In general, when one has a disease of the basal ganglia—such as Parkinson's—and low levels of the neurotransmitter dopamine, the flow of movement, speech, thought, and feeling has either stopped or takes on a stuttering, sputtering quality. Music can reorganize this and give the people a pattern and timing and rhythm. So in this way I do think of music as a sort of prosthesis for the injured part of the brain.
NN The effects of music don't seem to carry over for Parkinson's patients in the same way they do for people with dementia. Parkinson's patients no longer can make the same fluid motions after the notes have faded.
OS People with dementia and aphasia—especially aphasia—are learning something. There is perhaps a permanent change in the brain. For people with dementia, certainly, behaviors can change. I think it's an on/off phenomenon with Parkinson's, although if you can carry an iPod with you, you may be able to call up music most of the time.
NN If you play music that people with dementia enjoyed when were younger, the music can soothe them. Why is that, and what are some of the newer advances using that knowledge?
OS People can become very isolated with dementia, and music therapy as group therapy can have a tremendous bonding effect. People not only respond as individuals to familiar music; they sing together and become a group. They become conscious of and interact with each other. Music has great powers to both calm and animate people, to engage them and give them focus.
NN The effect can be lasting even after the music has ended.
OS Yes, I think the power of music can certainly outlast the music for an hour or two, so someone who has been in some hopeless state of tormented, confused agitation is then in a good, calm, somewhat coherent mood for the rest of the afternoon. One can also sometimes see longer-lasting effects.

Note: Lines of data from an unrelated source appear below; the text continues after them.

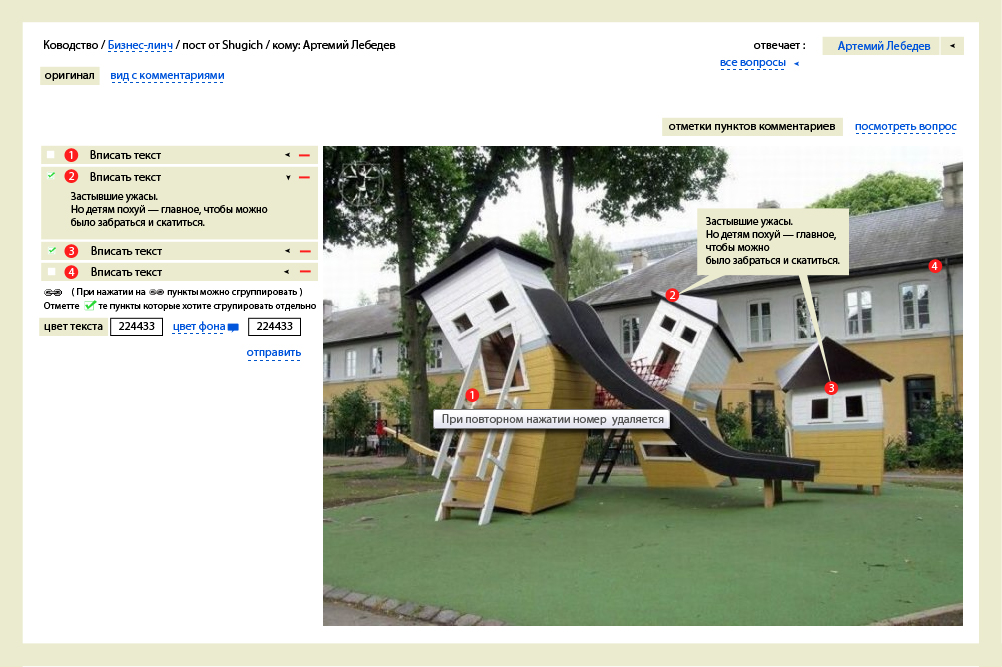The width and height of the screenshot is (1002, 667).
Task: Click the 'отправить' submit link
Action: (x=273, y=353)
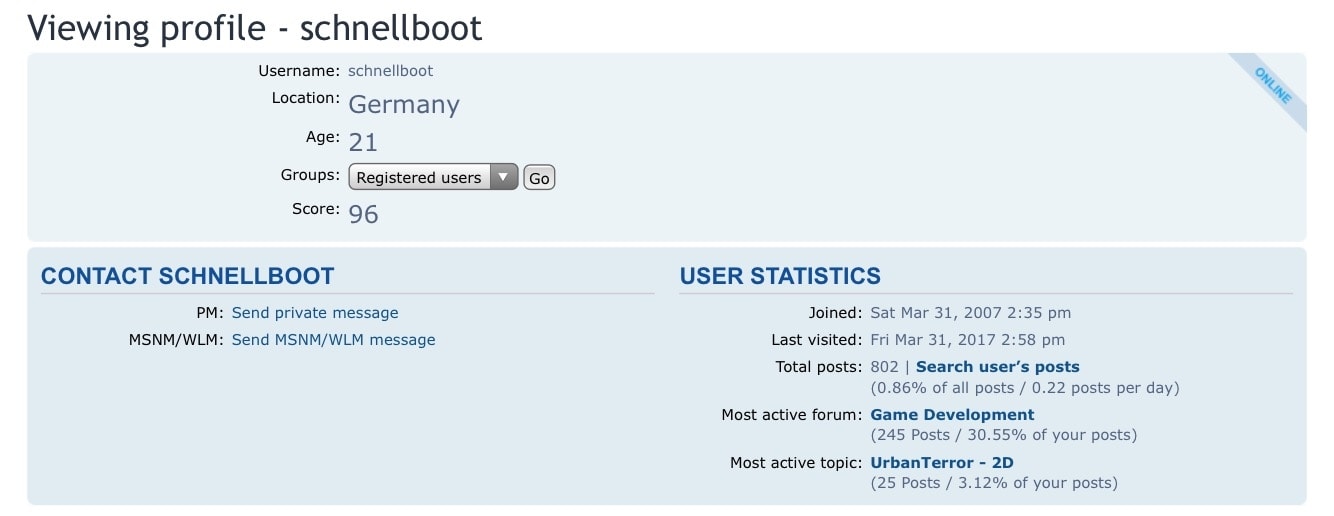This screenshot has width=1334, height=516.
Task: Click the dropdown arrow beside Registered users
Action: pyautogui.click(x=505, y=178)
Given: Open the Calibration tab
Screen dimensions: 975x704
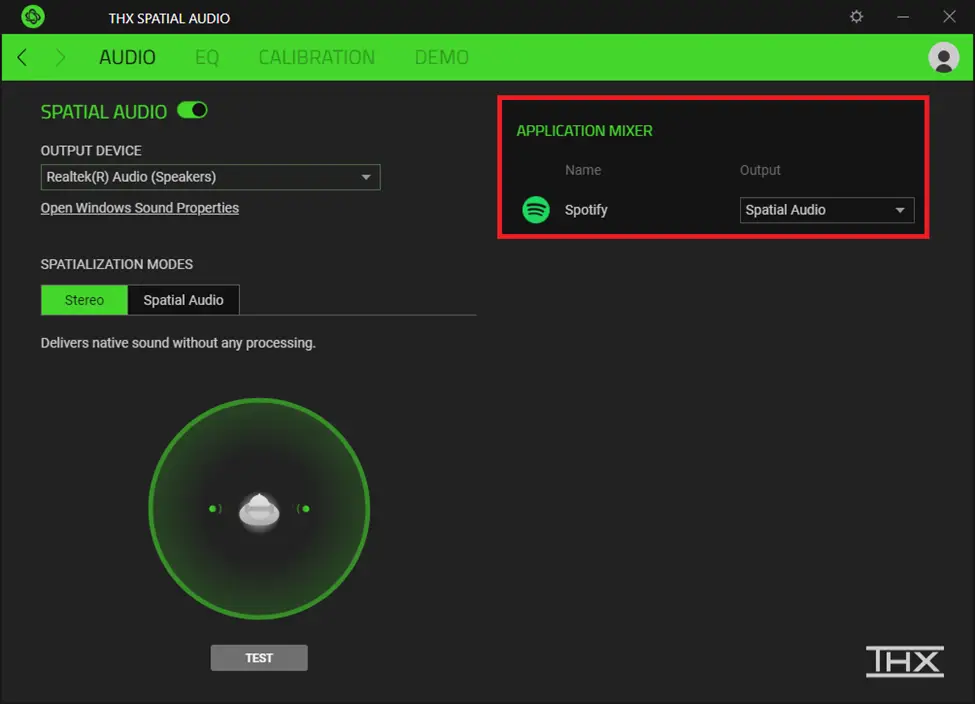Looking at the screenshot, I should [316, 57].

NN I noticed that many examples in your book involve classical music, occasionally jazz. Do you think other forms of music would have the same effects?
OS Yes, I think so. I do describe one terrific drum session that was basically rock. Provided music is lively and has a strong rhythmic component, and appeals to the person, then I don't think it matters what the music is. No doubt in other cultures, Indian ragas or African polyrhythms would be equally good.
NN What do you anticipate to be the next breakthroughs in this field in five to ten years?
OS We'll probably understand much more accurately what's happening in the brain when we recognize, remember, play, or listen and respond to music. So far neuroscience has been a visual neuroscience. But a whole order of magnitude and complexity is involved in listening to music.